Gustavo Flaubert, en su novela, no peca de sutil al indicarnos que lo que Emma quiere es variar su pequeño-burguesa posición social por otra más brillante; esta es una excusa que él se monta para justificar la “locura” de su heroína, e incluso la tilda de mala madre cuando en realidad no lo es —aquí podríamos mencionar a otra Bovary literaria: Anna Karenina. ¿Una explicación masculina, su forma de encarar el problema?

Emma no desea lujos en realidad, aunque lo aparente, lo que Emma desea es vivir un sueño, el inalcanzable sueño del amor perfecto, del amor más romántico que sólo se alimenta de sí mismo en un mundo irreal en el que no existen el cansancio, el aburrimiento ni la vejez, a lo sumo la muerte como el bien suspirado que nos hará dormir para siempre en los brazos del hombre al que amamos. Atala de Chateaubriand, por ejemplo...

(Sí, podríamos argüir, la culpa es de ella; se casó por casarse, sin amor, ¿se podía entonces esperar otra cosa? Recapacitemos, ¿se casó sin amor o traicionándose en sus ansias de encontrarlo?, que ese es otro defecto muy femenino).

Pero no nos engañemos, Emma también quiere sexo —como Karenina—, y ahí es donde estriba su verdadera falta a ojos de los censores, que pueden aceptar a regañadientes el amor romántico en una mujer pero no el que pretenda fundir los dos extremos en uno, ya que eso la convierte en una perdida, en una adúltera, en una mala madre, y no sólo en el siglo XIX sino también hoy en día.

Volvamos, sin embargo, al personaje, al arquetipo declarado de una forma de ser mal llamada bovarysmo, y que todas padecemos en mayor o menor medida hasta en el descarnado siglo XXI.

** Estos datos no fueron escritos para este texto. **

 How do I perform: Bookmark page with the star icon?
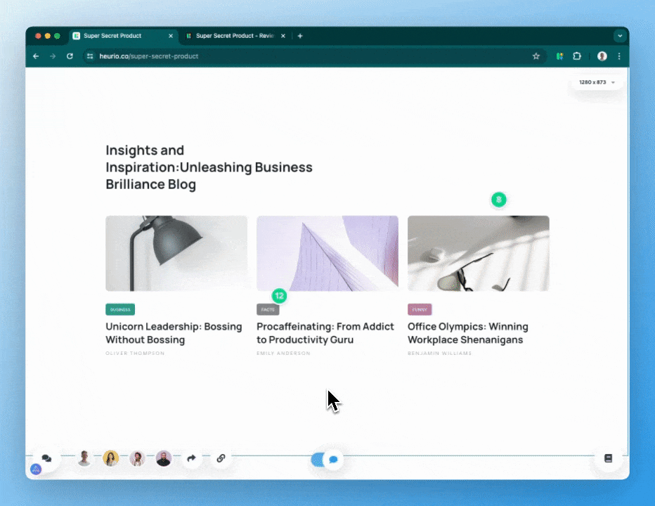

La mujer, la mujer normal se entiende, no un monstruo desnaturalizado, es maternal y sobreprotectora, y enfoca su relación con el hombre de esta forma aunque no dé tal sensación; puede depender de él, pero le cuida y se preocupa por su bienestar e incluso llegará a sacrificarse si la ocasión lo requiere, y Emma Bovary procede de igual manera con sus amantes, desea ser mimada, querida y protegida pero obra a la inversa sin darse cuenta, porque eso también es amor. Mucho da, y espera ingenuamente que se la corresponda, lo que no sucede; su marido no la comprende y la aburre, sus amantes no la comprenden y la abandonan. ¿Quién le queda entonces a Madame Bovary?; nadie más que ella misma, su soledad poblada de sueños... y elige el adiós definitivo.

Ahí es donde el arquetipo deja de serlo, porque Emma no se convirtió en un modelo como el joven Werther, Emma se suicida y su historia acaba como en las tragedias griegas.

¿Que exageró?, tal vez, mas recordemos que estamos leyendo una novela... que no obstante recrea, descubre, mejor dicho, lo que siempre quedó oculto a la vista de todos, y esto difícilmente se perdona.

La mujer que persigue un ideal de amor no tiene por qué terminar de esa manera, ya que es más fuerte y obstinada de lo que parece, aunque las débiles lleguen a sucumbir de mil maneras diferentes, pero sólo las débiles, las otras resisten volviéndose aparentemente cínicas, aparentemente; en el fondo, si arañamos la superficie, vuelve a surgir Madame Bovary, pues así ha sido y así será.